When Abel was eight years old, nearly twenty years before, his father indentured him to Doc Farissey as an errand boy. A roof over his head and a trade and not too many beatings — it was the best he could hope for. He liked being told to run fast on his deliveries, and he liked threading through the crowds, his wiry little body ducking and dodging, taking all the short cuts at a sprint. He didn’t like the cursing and the beating, and he didn’t like the fact that he never had enough to eat, and he missed his mother. Once he took time out after delivering a message to one of Doc’s cronies to divert down a familiar alleyway to his old house. There he perched like a small gargoyle on top of a back wall and watched his mother hanging out clothes in the narrow strip of yard behind the house. He almost called out to her when his father saw him and gave a yell.
Abel had been so startled he fell off the wall, had the wind knocked out of him, and was caught by the old man. He got beaten twice — once by his father, who told him never to come back, that it was a breach of contract — and once by Doc.
When he was nine, he was summoned to Doc’s office. Doc was a big man, with a big stomach and a big black beard. To a kid, he was a giant. He handed Abel a thimbleful of liquid and told him to drink. For all Abel knew, it was strong spirits. He drank eagerly, thinking it was a sign that Doc would treat him like one of the big boys, and almost immediately his throat and stomach burned as if he had drunk lye. He couldn’t scream, just clawed and grasped at his throat, and when it was over and he was still alive, Doc knelt beside him and put Abel’s limp fingers around his wrist.
“What can you tell?”
“Everything,” Abel managed to whisper.
Doc chuckled. “I knew you had it in you, boy. Just needed to bring it out.”

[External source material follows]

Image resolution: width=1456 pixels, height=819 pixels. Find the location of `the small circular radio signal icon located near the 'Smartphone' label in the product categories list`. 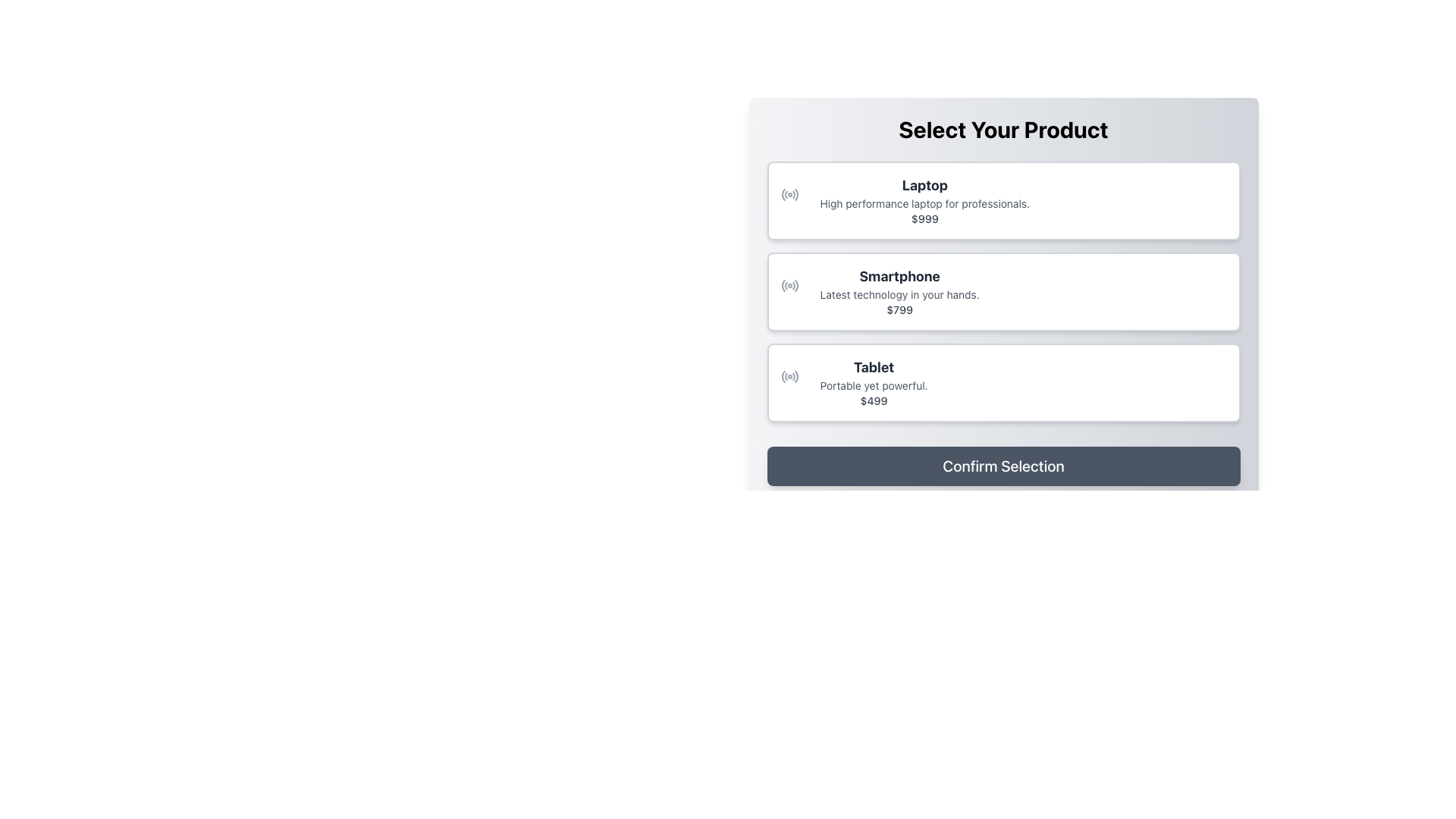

By the time he was fifteen, he very nearly didn’t need to touch his target to know if they were hiding something. He could almost tell their very thoughts, but he usually didn’t need that much detail. Emotion, unease, small tics and changes in expression — all were as revealing as a confession.
Doc always said it took an unnatural to find an unnatural. This wasn’t the first time he had been tasked to bring in such a person of interest. Dangerous though she might be, the Mederos girl stood no chance against a Harrier.
Whistling, Abel sauntered down the stairs to breakfast in the hotel dining room.